* What to work on *
Copy out all the lines in the records that include the word "Period".

*** Data excerpts Section Begins ***

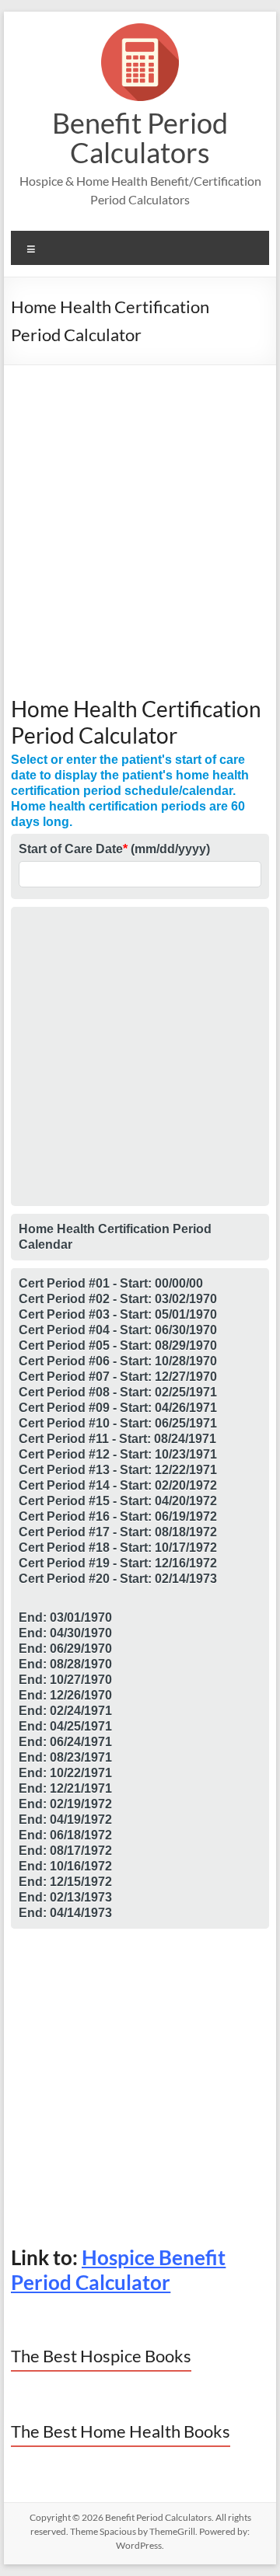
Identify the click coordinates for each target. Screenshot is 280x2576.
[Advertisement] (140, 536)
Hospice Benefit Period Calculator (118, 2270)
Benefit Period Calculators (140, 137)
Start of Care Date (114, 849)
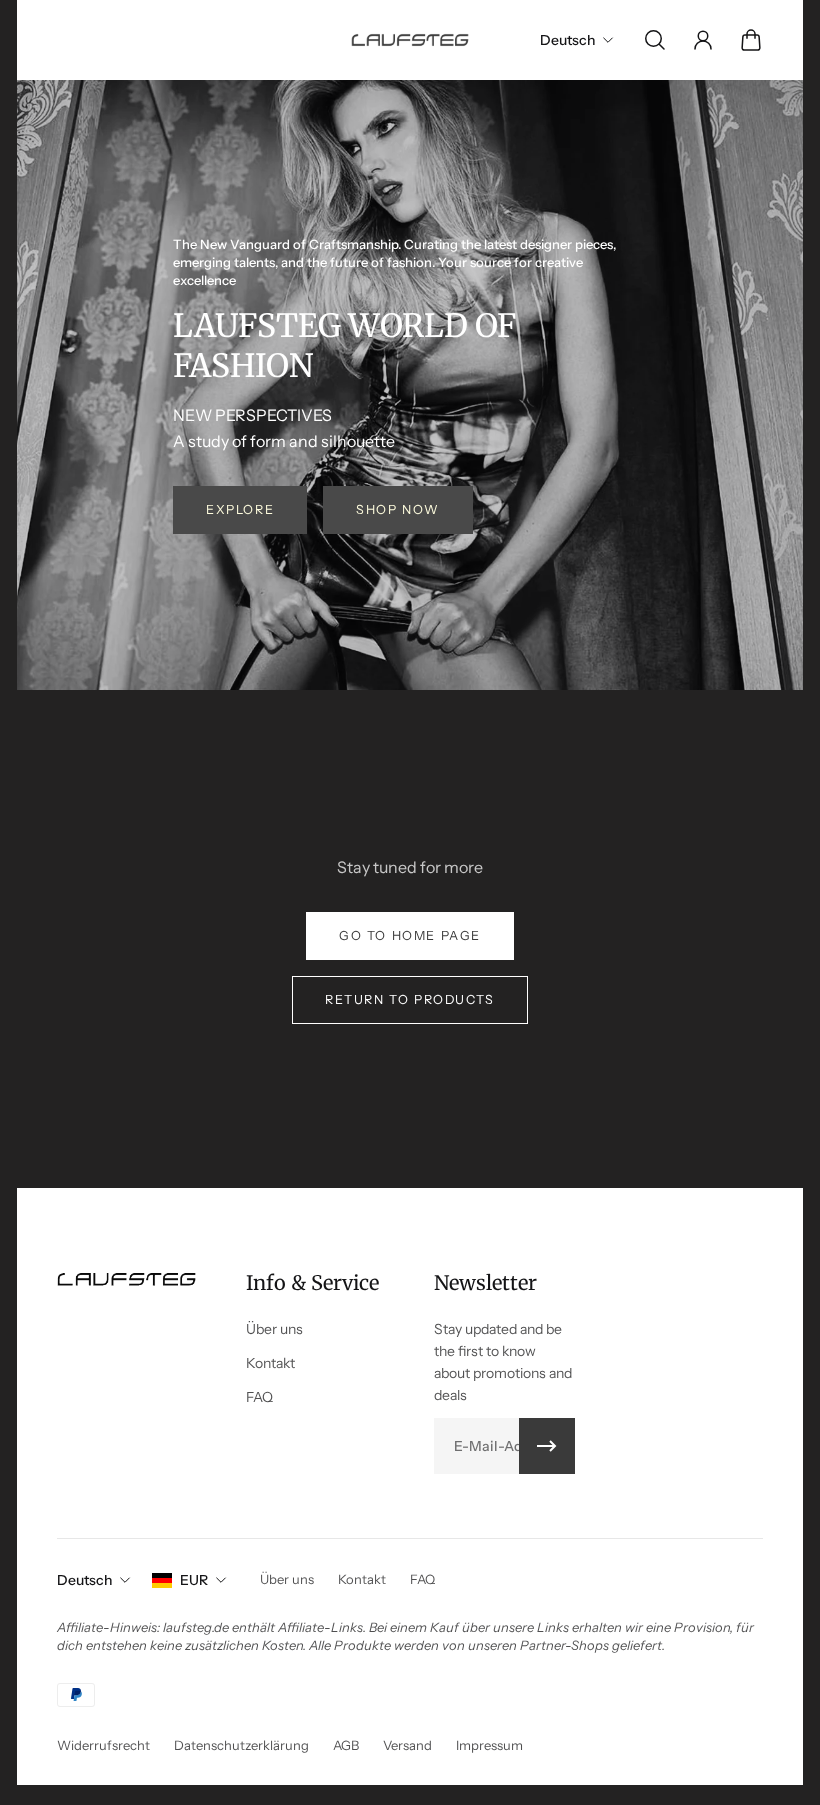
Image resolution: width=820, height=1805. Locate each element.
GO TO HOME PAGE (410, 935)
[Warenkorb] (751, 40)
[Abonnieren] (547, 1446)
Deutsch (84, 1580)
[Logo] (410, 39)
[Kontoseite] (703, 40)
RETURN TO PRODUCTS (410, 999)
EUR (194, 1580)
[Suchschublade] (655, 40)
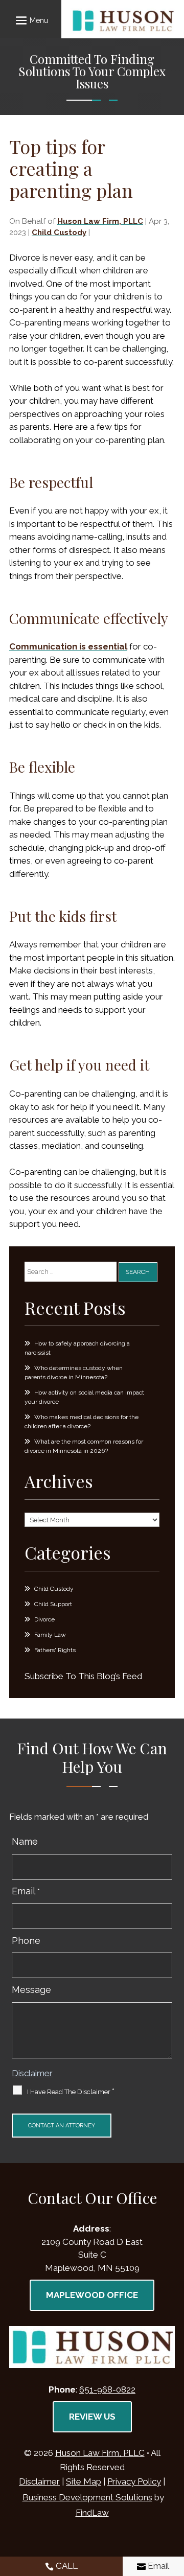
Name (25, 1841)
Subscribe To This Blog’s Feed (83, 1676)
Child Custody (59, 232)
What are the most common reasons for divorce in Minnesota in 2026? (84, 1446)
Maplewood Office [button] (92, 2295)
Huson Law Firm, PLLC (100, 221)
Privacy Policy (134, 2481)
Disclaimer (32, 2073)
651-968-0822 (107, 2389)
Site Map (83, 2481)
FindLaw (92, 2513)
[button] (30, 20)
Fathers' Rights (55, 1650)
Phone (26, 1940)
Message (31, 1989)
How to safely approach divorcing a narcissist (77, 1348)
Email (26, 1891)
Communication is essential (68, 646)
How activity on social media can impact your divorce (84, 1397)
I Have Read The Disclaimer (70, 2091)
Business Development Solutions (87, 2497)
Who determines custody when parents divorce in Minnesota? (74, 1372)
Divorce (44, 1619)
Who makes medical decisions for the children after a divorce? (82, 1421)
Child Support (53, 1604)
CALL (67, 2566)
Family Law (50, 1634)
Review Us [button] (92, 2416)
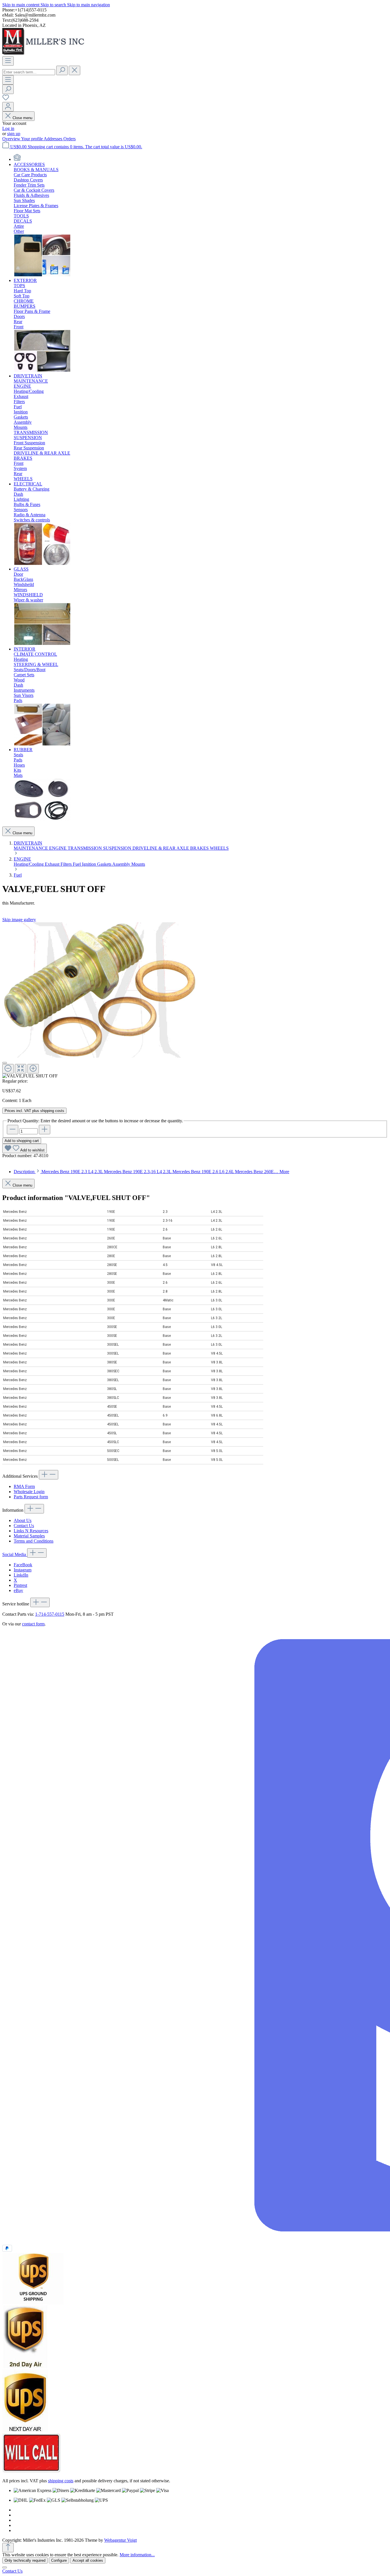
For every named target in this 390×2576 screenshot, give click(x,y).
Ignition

*** Data excerpts Section Ends ***

* Response area *
Hospice Benefit Period Calculator (118, 2270)
Benefit Period Calculators (140, 137)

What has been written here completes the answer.